Please give the number of lines in the records below that include "Methods", with no other output.
----- Dataset
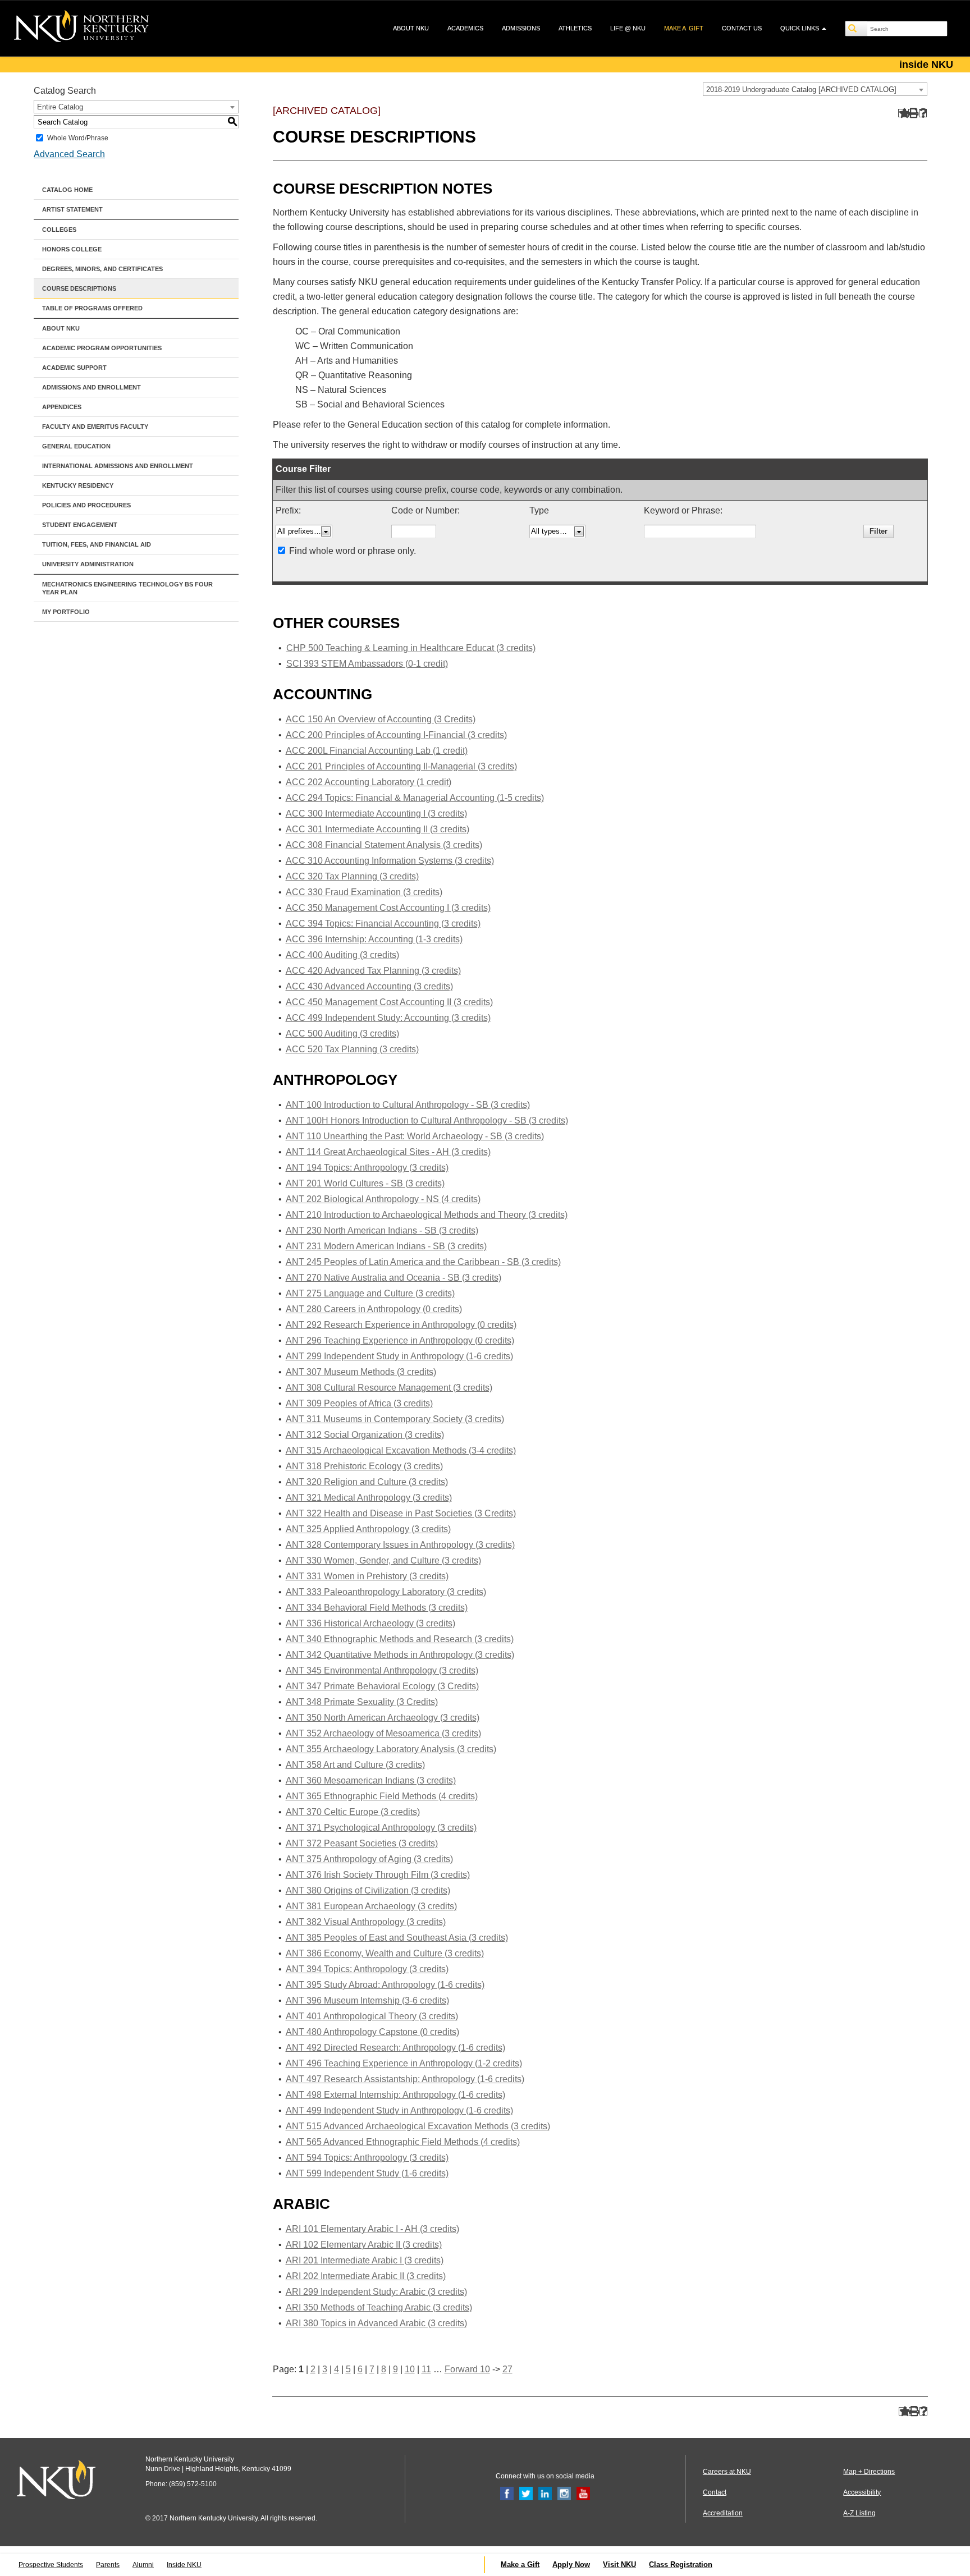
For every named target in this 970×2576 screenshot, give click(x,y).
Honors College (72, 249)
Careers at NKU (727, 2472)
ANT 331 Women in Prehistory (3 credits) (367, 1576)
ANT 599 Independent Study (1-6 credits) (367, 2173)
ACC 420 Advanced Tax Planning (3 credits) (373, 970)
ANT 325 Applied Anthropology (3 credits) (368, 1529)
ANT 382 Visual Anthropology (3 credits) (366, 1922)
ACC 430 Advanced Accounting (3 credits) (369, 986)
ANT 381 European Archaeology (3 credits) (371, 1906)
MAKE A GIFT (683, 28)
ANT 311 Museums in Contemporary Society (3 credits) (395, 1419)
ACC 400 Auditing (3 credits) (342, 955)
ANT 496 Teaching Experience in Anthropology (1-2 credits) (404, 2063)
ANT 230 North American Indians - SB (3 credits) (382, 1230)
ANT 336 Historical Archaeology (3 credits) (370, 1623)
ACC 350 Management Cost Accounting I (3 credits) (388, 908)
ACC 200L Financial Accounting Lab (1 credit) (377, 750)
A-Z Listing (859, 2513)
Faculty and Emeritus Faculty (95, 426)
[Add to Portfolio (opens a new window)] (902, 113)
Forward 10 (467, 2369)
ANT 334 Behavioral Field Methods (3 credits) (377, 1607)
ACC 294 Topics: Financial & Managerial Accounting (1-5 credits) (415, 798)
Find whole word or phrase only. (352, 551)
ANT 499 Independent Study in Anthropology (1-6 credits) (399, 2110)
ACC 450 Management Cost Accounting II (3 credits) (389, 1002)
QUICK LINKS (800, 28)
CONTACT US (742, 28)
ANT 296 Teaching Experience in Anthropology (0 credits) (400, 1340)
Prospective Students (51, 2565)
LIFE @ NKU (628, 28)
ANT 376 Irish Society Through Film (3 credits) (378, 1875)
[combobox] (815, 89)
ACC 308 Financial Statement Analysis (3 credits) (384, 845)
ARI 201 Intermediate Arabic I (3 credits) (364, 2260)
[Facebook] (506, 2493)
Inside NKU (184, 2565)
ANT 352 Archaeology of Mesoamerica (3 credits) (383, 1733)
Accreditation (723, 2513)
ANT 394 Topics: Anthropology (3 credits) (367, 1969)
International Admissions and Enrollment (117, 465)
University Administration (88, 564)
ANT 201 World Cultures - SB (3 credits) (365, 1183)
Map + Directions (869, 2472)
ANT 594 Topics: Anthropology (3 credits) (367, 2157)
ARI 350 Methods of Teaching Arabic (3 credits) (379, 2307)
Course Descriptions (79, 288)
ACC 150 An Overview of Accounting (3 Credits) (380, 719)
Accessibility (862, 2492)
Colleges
----------
• **Result of this exercise**
2